The “Immediate addressee” are the consecrated, but about the treated arguments “the documents touches the marrow of every Christian’s life”, you have said. How to make this known to others?

“I thing that, though the privileged addressees are the religious, not only those who exercise the Ministry of authority, the document must be diffused, because of its theme, among the Christian faithful just to touch the marrow of Christian life as felt by Jesus. From this perspective, which seems to be absolute, Jesus clearly said of not having come to do his own will, but that of his Father. ‘My food, my nourishment –he said- is that of doing the Will of my Father’. It seems that everything rotates around obedience. It is a document, like all others, that, having a specific group as addressee, has also a valence for the Christian life as a whole”.

Among the themes faced by the Instruction we find “difficult kinds of obedience”, namely “kinds of obedience in which what is requested from a religious is particularly hard to be carried on, or those in which the one who has to obey thinks of seeing “better things, more useful for his soul than those ordered by the superior”. How to face these questions in a constructive way on both sides? “

“Undoubtedly the document faces concretely, with extraordinarily rich sociological and psychological reflections, elements like those concerning first of all the need of giving the priority to listening, also by the superior himself, to the end of avoiding every type of authoritarian attitude. There is an enormous difference between authoritarian attitude and authority, which helps the growth of others and is exercised after listening to God, and, on the contrary,  to consider as expression of God’s will what basically is the will of the superior. It means, on the other hand, helping others to overcome infantilism  and formal obedience. This can be obtained through an ever more developed unitary discernment. I would say that this is the weaker part of  the document that should be developed further: a  part that regards the discernment. In fact we may find ourselves before an attitude of letting us understand that it is the will of God what in reality is not God’s will. We must insist on the need of listening to, of dialogue and prayer,  both on behalf of the superior and of the religious. However, ultimately, the religious  will have always the task of obeying: The superior might mistake in passing orders, but the religious will never mistake in obeying”.

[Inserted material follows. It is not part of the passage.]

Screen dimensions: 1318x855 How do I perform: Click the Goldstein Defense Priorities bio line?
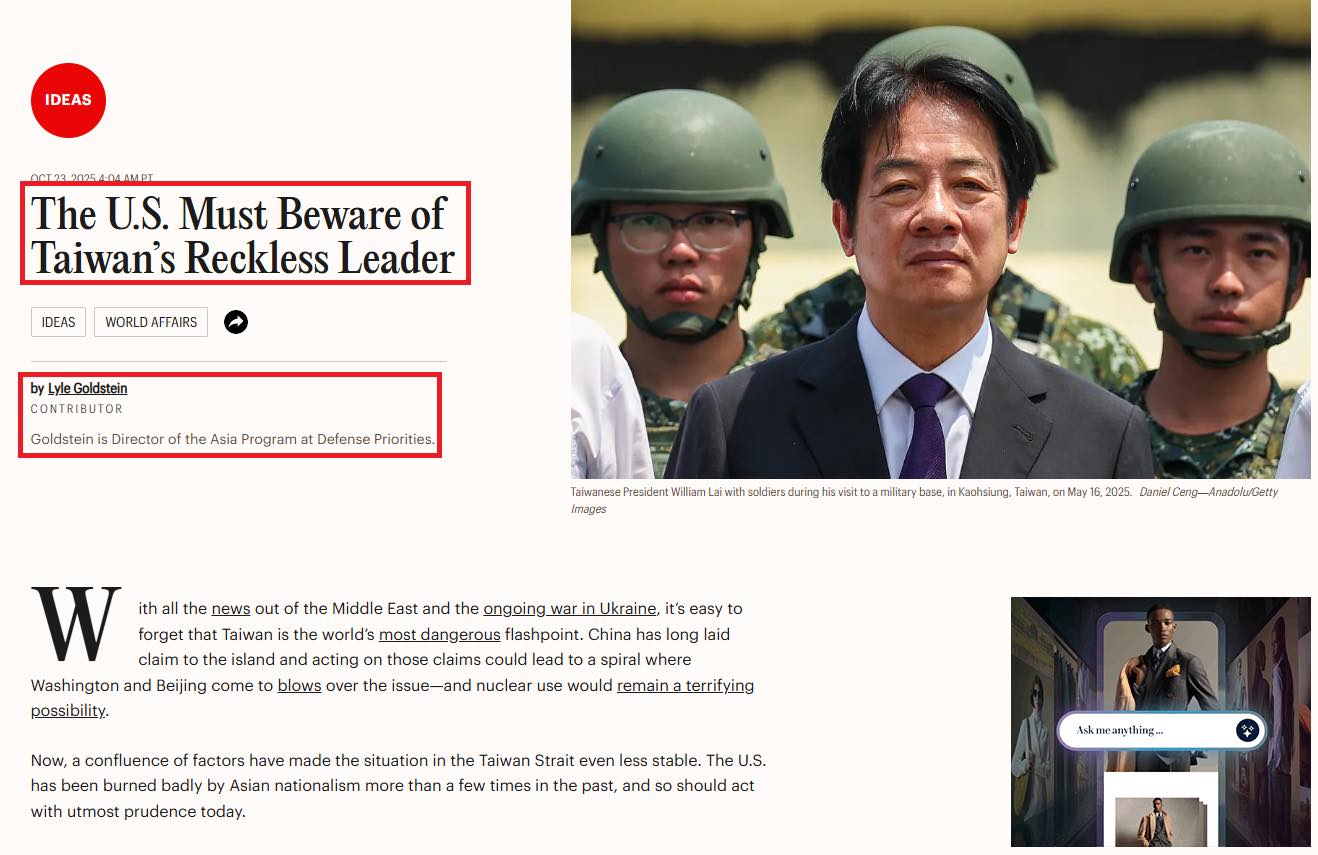[x=233, y=439]
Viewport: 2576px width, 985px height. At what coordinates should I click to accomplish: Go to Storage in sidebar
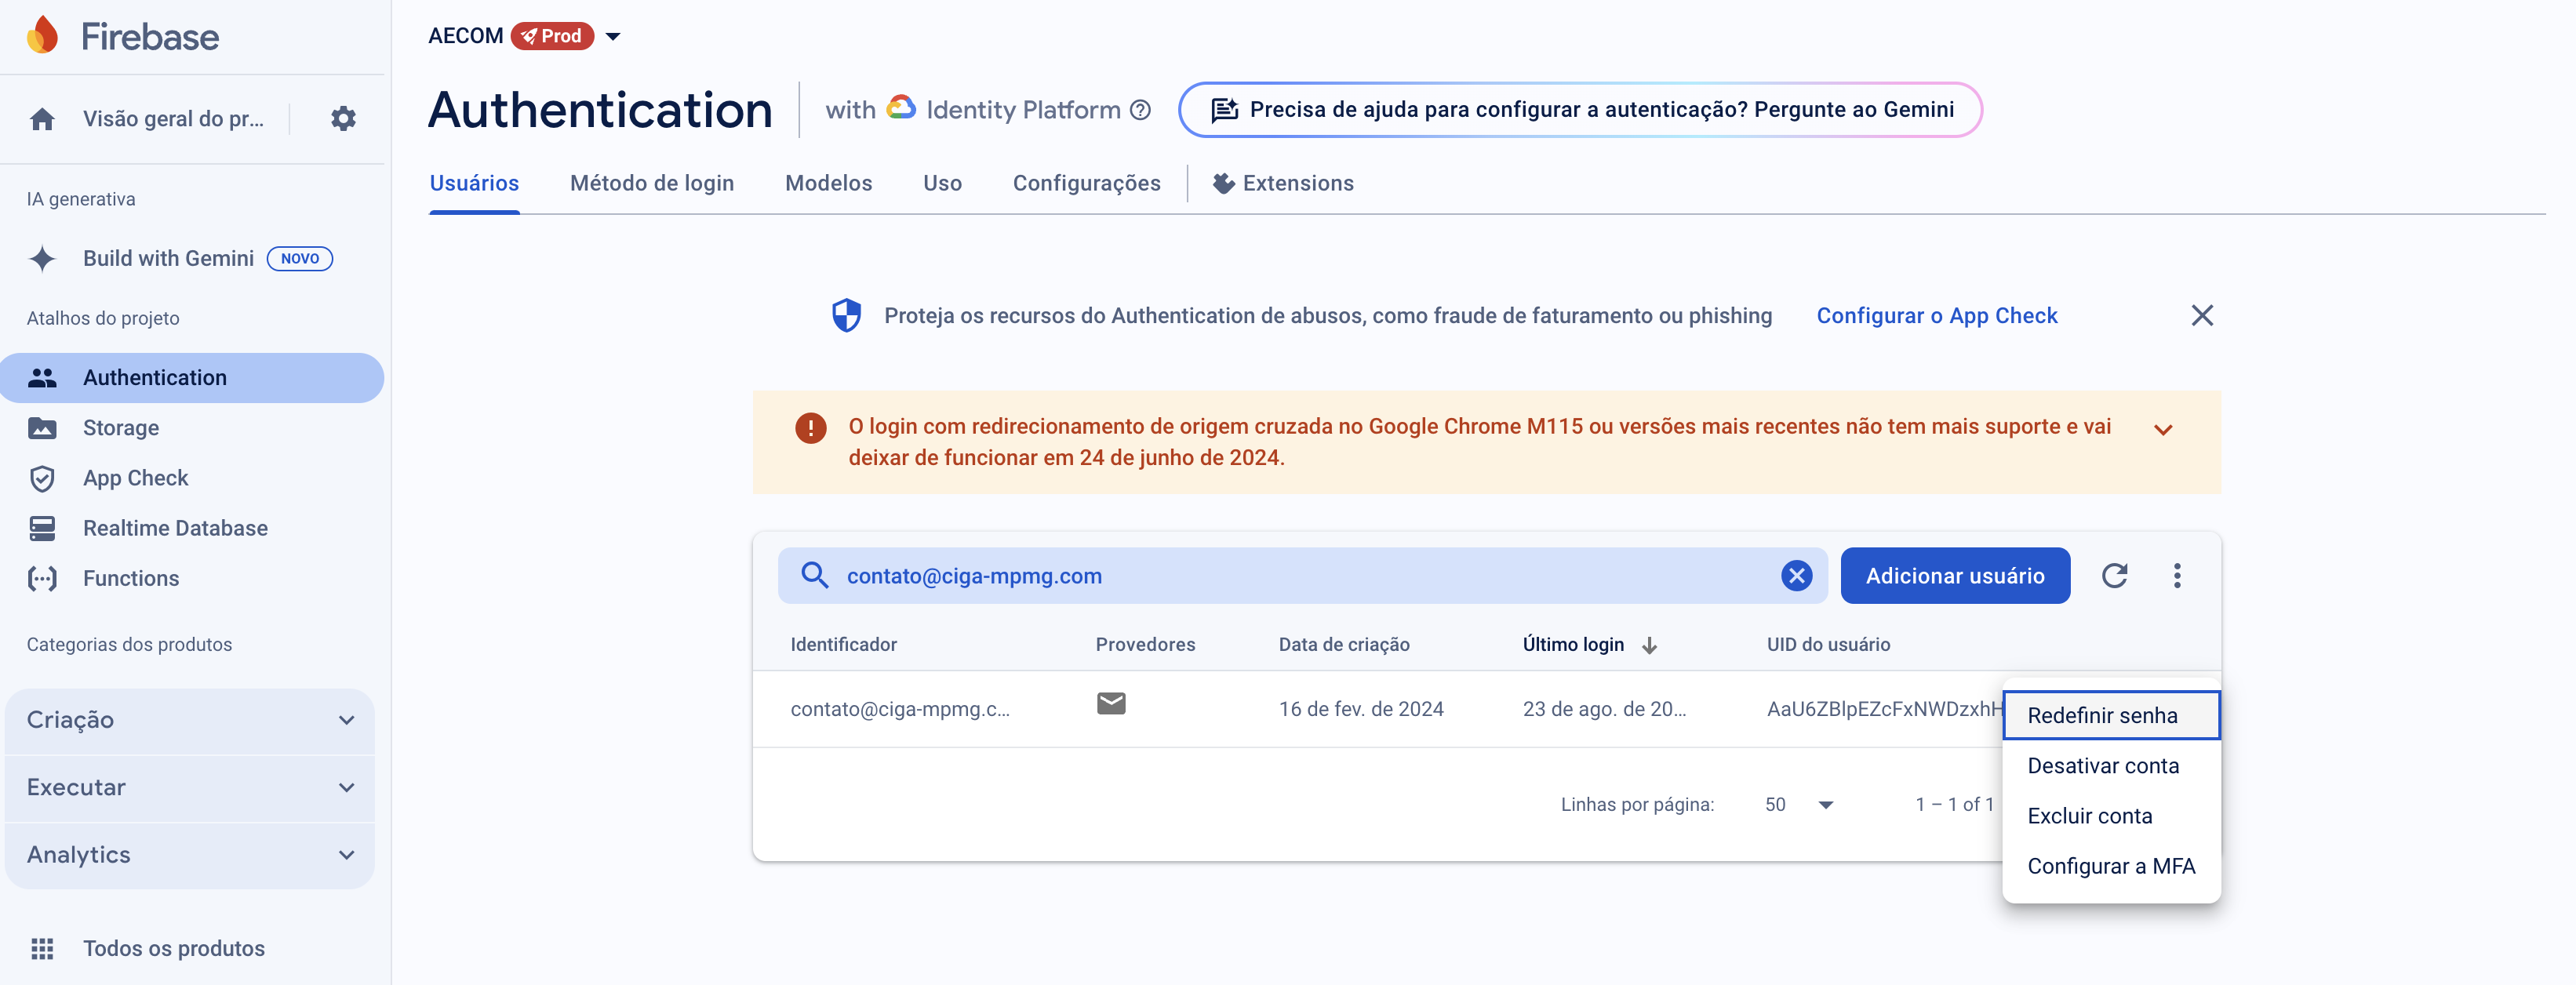tap(121, 428)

What do you think about the fact that the document has caused a scarce echo from  the mass-media?

“I do not know it. Perhaps it is the fact that we have preferred a presentation of the document to the interlocutors of the General Assembly of the superiors general and the International Union of the women superiors general. I have no other element of my own. Personally I appreciate the text very much. Like other documents of the Church, it is not perfect, but can be made perfect. Anyhow, what it says proves that it is a burning theme for today’s culture, necessary for the situation we are living also within the consecrated life”.